Biography: Kathleen Daly
Kathleen Daly is Professor of Criminology and Criminal Justice, Griffith University (Brisbane). She writes on gender, race, crime and justice; and on restorative, Indigenous, and international justice. Her book, Gender, Crime, and Punishment(1994) received the Michael Hindelang award from the American Society of Criminology. She published an edited collection (with Lisa Maher), Criminology at the Crossroads: Feminist Readings in Crime and Justice (1998) and is co-editor of Crime and Justice: A Guide to Criminology (2006). She travelled to Australia in 1995 as a Senior Fulbright Scholar to study restorative justice. From 1998 to 2006, she received three major Australian Research Council (ARC) grants to direct a program of research on restorative justice and the race and gender politics of “new justice” practices in Australia, New Zealand, and Canada. In 2008, Professor Daly is launching an international project on innovative responses to sexual violence, also funded by the ARC (2008-2011). In addition to the books and edited collections, she has published over 60 articles in journals, edited collections, and law reviews. She is President of the Australian and New Zealand Society of Criminology (ANZSOC), and a Fellow of the Academy of the Social Sciences in Australia.
Biography: Michael Hadley
Michael L.Hadley, (CD, PhD, FRSC), is professor emeritus of the University of Victoria (Canada), and a Fellow of the university’s Centre for Studies in Religion and Society. A multidisciplinary scholar, he has made major contributions in the areas of naval/military history, religious studies, religion and criminal justice, and social history. His work The Spiritual Roots of Restorative Justice (Albany NY: SUNY, 2001) and “The spiritual foundations of restorative justice” (Sullivan and Tifft, eds. The Handbook of Restorative Justice: a Global Perspective, London and New York, 2006) established parameters for the positive relationships between spiritual healing and justice in terms of multifaith theory and practice. They have influenced best practice in criminal justice.

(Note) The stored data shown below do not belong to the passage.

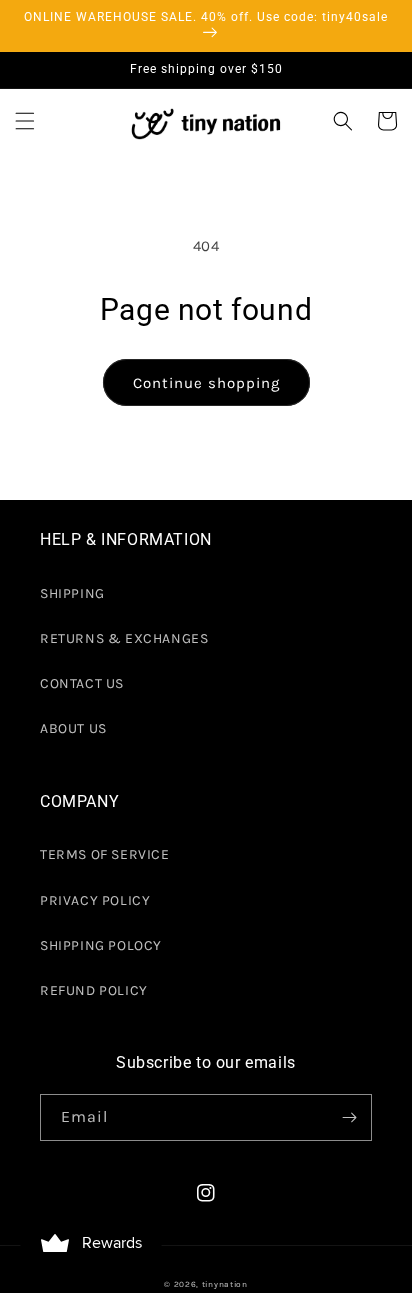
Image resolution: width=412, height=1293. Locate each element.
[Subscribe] (349, 1117)
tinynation (225, 1284)
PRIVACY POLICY (95, 900)
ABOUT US (73, 728)
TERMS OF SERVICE (105, 854)
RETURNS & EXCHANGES (124, 638)
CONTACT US (82, 683)
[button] (25, 121)
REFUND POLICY (94, 990)
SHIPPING (72, 593)
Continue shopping (206, 383)
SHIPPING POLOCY (101, 945)
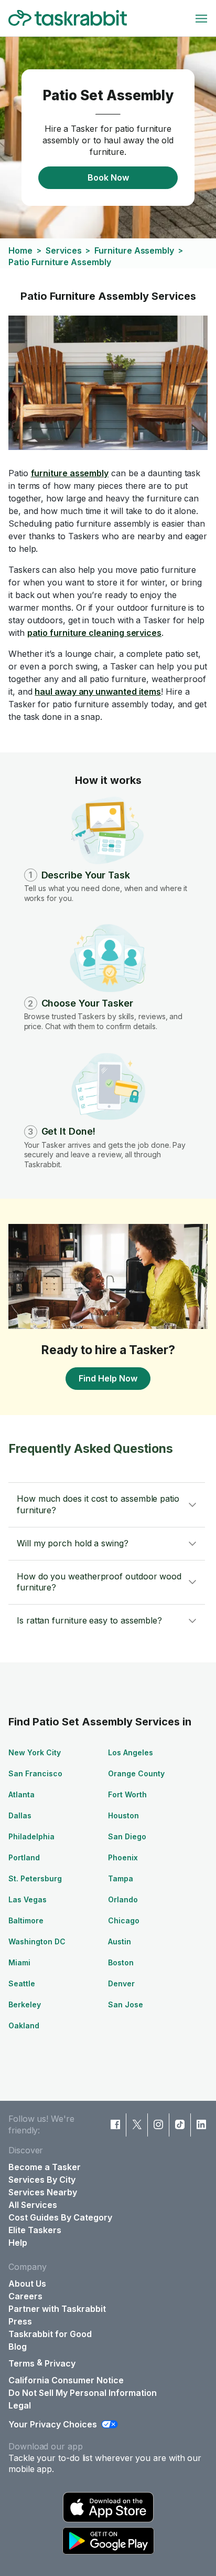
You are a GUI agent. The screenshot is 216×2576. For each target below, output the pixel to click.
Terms (21, 2363)
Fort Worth (127, 1794)
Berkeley (24, 2004)
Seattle (21, 1983)
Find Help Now (108, 1378)
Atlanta (21, 1794)
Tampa (120, 1878)
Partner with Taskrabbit (57, 2308)
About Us (27, 2283)
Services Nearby (42, 2192)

Biography: Jennifer Llewellyn
Professor of Law Jennifer Llewellyn is a professor at Dalhousie Law School in Halifax, Nova Scotia, Canada. Her teaching and research is focused in the areas of the restorative justice, truth commissions, international and domestic human rights law and Canadian constitutional law. She has written and published extensively on the theory and practice of restorative justice in both transitional contexts and established democracies. Professor Llewellyn is currently the Director of the Nova Scotia Restorative Justice Community University Research Alliance (NSRJ-CURA). The NSRJ-CURA focuses on the institutionalization of restorative justice practice using the Nova Scotia Restorative Justice Program as a model. It is among the most comprehensive and developed restorative justice programs in the world. She worked with the South African Truth and Reconciliation Commission in 1997. She is also a member of the Working Party on Restorative Justice (WPRJ) of the Alliance of NGOs on Criminal Prevention and Criminal Justice in New York and currently on the steering group for the Working Party’s Restorative Peacebuilding Project.
Biography: Dr. Paul McCold
Adjunct Professor, Centre for Restorative Justice of Simon Fraser University
Paul McCold spent a decade as the Director of Research at the International Institute for Restorative Practices and was previously a research scientist with New York State. He is a member of the International Network for Research on Restorative Justice of Belgium and the European Forum on Restorative Justice. He served as a research consultant to the COST Action 21 Restorative Justice Developments in Europe and has been a grant reviewer on restorative justice projects for the European Science Foundation, the Community-University Research Alliances in Canada and the Research Grants Council of Hong Kong. Dr. McCold is currently living in Olympia Washington.
Biography: The Honorable Robert Yazzie
Chief Justice Emeritus of the Navajo Nation Robert Yazzie was the Chief Justice of the Navajo Nation from 1992 through 2003. He practiced law in the Navajo Nation for 16 years, and he was a district judge for eight years. He has a bachelor of arts degree from Oberlin College of Ohio and a juris doctor degree from the University of New Mexico School of Law. He is a member of the Navajo Nation Bar Association and he was a member of the board of directors of DNA-People’s Legal Services, Inc. He is the author of articles and book chapters on many subjects, including Navajo peacemaking, traditional Indian law, and international human rights law. He is currently the Director of the Dine Policy Institute of Dine College. The program’s mission is to study applications of The Fundamental Laws of the Dine to contemporary problems. He is also an adjunct professor of the Department of Criminal Justice of Northern Arizona University and a visiting member of the faculty of the National Judicial College. Chief Justice Yazzie continues a career devoted to education in formal participation in faculties, lectures and discussions of traditional indigenous law at various venues throughout the world.